=== Task brief ===
Line by line, transcribe the listing below exactly.

____ Data records

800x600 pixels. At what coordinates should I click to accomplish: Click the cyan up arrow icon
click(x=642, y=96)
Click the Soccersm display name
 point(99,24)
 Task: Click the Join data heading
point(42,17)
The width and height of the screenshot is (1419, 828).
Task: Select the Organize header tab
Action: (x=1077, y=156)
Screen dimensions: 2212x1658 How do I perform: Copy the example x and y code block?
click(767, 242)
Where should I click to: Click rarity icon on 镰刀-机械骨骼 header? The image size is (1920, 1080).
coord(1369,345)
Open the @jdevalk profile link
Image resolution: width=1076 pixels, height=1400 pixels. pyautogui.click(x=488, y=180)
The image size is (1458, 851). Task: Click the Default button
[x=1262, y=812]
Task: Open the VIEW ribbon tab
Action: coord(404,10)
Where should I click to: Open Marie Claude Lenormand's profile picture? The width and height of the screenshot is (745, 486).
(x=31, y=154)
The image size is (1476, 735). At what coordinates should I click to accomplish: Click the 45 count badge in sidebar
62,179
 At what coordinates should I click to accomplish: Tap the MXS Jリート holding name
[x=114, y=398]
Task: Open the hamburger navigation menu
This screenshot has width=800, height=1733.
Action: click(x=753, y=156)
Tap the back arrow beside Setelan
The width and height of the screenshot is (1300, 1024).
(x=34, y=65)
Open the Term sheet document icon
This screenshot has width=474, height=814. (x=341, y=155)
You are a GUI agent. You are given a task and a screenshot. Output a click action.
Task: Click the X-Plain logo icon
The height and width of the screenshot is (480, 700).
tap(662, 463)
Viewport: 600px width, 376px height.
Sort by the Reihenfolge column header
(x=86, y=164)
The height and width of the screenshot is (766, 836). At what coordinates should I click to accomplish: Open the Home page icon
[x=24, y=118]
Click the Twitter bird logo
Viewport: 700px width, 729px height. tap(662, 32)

________

=== Answer for this exercise ===
800x600 pixels. At what coordinates should I click to accomplish: Click the cyan up arrow icon
click(x=642, y=96)
Click the Soccersm display name
 point(99,24)
 Task: Click the Join data heading
point(42,17)
The width and height of the screenshot is (1419, 828).
Task: Select the Organize header tab
Action: (x=1077, y=156)
Screen dimensions: 2212x1658 How do I perform: Copy the example x and y code block?
click(767, 242)
Where should I click to: Click rarity icon on 镰刀-机械骨骼 header? The image size is (1920, 1080).
coord(1369,345)
Open the @jdevalk profile link
Image resolution: width=1076 pixels, height=1400 pixels. pyautogui.click(x=488, y=180)
The image size is (1458, 851). Task: Click the Default button
[x=1262, y=812]
Task: Open the VIEW ribbon tab
Action: coord(404,10)
Where should I click to: Open Marie Claude Lenormand's profile picture? The width and height of the screenshot is (745, 486).
(x=31, y=154)
The image size is (1476, 735). At what coordinates should I click to accomplish: Click the 45 count badge in sidebar
62,179
 At what coordinates should I click to accomplish: Tap the MXS Jリート holding name
[x=114, y=398]
Task: Open the hamburger navigation menu
This screenshot has width=800, height=1733.
Action: click(x=753, y=156)
Tap the back arrow beside Setelan
The width and height of the screenshot is (1300, 1024).
(x=34, y=65)
Open the Term sheet document icon
This screenshot has width=474, height=814. (x=341, y=155)
You are a GUI agent. You are given a task and a screenshot. Output a click action.
Task: Click the X-Plain logo icon
The height and width of the screenshot is (480, 700).
tap(662, 463)
Viewport: 600px width, 376px height.
Sort by the Reihenfolge column header
(x=86, y=164)
The height and width of the screenshot is (766, 836). At what coordinates should I click to accomplish: Open the Home page icon
[x=24, y=118]
Click the Twitter bird logo
Viewport: 700px width, 729px height. tap(662, 32)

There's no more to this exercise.